If such systems can work out to longer ranges, manned aircraft and long range missiles may be in danger, changing Naval warfare to Battleships and Submarines.

countering this, hypersonic missiles move faster to give less time to react, and the curve of the earth will still protect low-flying things, reducing the time available to respond. As we have seen, even a rubber boat can damage a warship if it can move in faster than the decision loop allowing for authority to fire.

David Lang

Unknown said...

an additional note on naval warfare, Ukraine is also showing naval drones being surprisingly effective.

can a fleet keep enough control of the air over itself to fly it's own drones (fixed or rotary wing)?

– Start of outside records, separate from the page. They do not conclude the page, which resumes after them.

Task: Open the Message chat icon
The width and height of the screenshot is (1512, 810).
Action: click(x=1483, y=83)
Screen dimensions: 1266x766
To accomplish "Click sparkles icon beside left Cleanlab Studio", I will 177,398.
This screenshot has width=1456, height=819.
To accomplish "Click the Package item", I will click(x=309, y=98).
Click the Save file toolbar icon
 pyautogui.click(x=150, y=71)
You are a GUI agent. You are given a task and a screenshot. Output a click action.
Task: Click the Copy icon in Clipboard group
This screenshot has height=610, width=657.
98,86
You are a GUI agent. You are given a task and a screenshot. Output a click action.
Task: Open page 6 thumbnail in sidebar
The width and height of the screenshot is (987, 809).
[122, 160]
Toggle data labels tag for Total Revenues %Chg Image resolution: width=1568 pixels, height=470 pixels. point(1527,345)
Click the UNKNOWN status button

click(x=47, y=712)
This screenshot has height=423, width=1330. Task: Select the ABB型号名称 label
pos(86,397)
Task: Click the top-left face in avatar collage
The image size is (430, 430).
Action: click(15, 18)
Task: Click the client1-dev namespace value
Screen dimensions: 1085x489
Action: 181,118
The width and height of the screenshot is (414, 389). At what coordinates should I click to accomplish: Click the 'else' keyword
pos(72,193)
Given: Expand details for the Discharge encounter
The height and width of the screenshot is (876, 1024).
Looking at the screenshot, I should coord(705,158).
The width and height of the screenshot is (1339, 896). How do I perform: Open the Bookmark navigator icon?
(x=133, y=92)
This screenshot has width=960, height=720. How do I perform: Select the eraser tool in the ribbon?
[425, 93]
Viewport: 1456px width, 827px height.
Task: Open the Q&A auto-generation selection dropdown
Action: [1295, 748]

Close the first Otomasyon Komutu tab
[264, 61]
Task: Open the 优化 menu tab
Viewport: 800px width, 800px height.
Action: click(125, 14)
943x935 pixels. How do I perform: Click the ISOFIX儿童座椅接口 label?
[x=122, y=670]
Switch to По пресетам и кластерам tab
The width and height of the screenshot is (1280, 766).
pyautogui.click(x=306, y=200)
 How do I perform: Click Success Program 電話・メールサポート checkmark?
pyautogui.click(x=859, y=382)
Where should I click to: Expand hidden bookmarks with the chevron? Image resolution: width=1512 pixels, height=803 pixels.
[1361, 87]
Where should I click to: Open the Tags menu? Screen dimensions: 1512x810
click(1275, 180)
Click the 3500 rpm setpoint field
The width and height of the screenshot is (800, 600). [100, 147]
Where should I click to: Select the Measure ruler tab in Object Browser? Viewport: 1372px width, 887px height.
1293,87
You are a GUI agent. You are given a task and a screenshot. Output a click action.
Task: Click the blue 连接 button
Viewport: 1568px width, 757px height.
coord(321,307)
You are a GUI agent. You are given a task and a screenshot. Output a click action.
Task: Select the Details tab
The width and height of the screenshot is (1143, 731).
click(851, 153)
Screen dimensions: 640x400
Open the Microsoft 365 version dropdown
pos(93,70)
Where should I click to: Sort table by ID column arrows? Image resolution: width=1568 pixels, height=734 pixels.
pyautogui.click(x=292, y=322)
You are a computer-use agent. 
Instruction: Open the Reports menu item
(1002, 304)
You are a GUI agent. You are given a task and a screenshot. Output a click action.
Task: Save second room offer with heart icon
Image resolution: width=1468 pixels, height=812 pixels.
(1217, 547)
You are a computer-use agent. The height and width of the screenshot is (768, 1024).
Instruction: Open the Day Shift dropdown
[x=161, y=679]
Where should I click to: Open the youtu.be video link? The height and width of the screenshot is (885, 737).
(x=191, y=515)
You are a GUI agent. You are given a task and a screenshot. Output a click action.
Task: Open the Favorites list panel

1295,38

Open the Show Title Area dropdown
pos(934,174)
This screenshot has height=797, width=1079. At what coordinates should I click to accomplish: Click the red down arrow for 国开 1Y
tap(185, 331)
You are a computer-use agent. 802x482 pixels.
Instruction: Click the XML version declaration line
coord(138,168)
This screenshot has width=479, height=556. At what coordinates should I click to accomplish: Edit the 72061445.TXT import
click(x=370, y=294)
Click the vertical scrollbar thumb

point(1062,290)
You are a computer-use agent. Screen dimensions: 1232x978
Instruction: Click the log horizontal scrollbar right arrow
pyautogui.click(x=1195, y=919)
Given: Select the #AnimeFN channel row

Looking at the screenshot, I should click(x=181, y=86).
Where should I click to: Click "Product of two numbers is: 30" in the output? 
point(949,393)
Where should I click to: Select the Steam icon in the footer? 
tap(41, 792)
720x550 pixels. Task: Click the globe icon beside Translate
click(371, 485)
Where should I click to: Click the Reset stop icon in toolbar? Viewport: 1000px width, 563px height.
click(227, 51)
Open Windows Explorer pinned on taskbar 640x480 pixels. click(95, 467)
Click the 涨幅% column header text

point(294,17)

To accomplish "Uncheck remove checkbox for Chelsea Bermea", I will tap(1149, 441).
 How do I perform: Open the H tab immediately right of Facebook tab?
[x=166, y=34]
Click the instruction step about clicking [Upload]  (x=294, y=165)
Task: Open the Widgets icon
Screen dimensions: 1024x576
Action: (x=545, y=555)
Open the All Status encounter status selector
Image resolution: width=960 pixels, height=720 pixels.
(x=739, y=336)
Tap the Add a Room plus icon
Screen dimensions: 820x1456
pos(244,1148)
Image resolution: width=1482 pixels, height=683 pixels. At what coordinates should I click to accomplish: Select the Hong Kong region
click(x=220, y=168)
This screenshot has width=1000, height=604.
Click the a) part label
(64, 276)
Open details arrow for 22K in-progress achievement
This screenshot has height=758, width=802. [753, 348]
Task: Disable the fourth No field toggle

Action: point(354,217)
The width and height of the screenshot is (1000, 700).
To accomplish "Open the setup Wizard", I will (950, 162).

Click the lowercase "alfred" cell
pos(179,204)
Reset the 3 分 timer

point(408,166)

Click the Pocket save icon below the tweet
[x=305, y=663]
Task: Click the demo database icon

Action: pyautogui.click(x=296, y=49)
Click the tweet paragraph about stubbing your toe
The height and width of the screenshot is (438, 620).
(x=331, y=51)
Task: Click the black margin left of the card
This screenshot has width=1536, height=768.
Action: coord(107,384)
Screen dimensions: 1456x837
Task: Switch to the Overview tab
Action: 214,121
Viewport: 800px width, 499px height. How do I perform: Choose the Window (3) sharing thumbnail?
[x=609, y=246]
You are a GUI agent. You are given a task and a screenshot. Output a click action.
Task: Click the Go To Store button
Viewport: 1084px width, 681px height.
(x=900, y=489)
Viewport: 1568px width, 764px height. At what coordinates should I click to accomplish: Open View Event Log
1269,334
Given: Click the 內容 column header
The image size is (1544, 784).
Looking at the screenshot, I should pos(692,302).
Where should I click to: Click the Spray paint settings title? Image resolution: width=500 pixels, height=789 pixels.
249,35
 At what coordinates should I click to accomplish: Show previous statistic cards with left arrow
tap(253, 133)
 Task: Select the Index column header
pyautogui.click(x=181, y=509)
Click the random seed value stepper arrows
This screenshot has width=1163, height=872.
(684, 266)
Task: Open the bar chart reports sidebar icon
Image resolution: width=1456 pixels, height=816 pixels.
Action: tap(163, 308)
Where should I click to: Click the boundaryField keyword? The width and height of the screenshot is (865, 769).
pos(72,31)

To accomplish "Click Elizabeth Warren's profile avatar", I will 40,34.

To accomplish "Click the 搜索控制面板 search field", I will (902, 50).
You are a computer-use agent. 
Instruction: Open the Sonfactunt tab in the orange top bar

or is it a situation that as soon as you get close enough to an enemy combatant they will shoot down your air assets rendering them not cost effective? Or is their getting shot down your early warning tripwire?

and what about when you aren't fighting a near-peer enemy combatant, but instead guerilla/insurgent/terrorist forces?

David Lang

HMS Defiant said...

I played Battle Chief at the JTF Joint Ops Center in Egypt once a long time ago and playing Army with their endless prattling about shooting over the FSCL and declaring vast swaths of enemy ground off-limits to everything because it was declared a joint special ops area was quite maddening. Everything took massive coordination and that was just 3rd Army, never mind the Egyptians. None of that would or should last on a modern battlefield and I don't really think the Army has grasped that anymore than it has grasped forward ground based air defense since it still believes it will always have both/either air supremacy or air superiority over any potential battlefield.
The barriers to our declaration of any weapon of mass destruction = a nuke lost its shininess after the Chinese got away with unleashing a massive killer biological attack on us and the rest of the world. People might not think we're serious or committed and I don't like to think about playing war in a chemical environment.
Wow, just listening to the 1980s music on Pandora..... brings much of it back.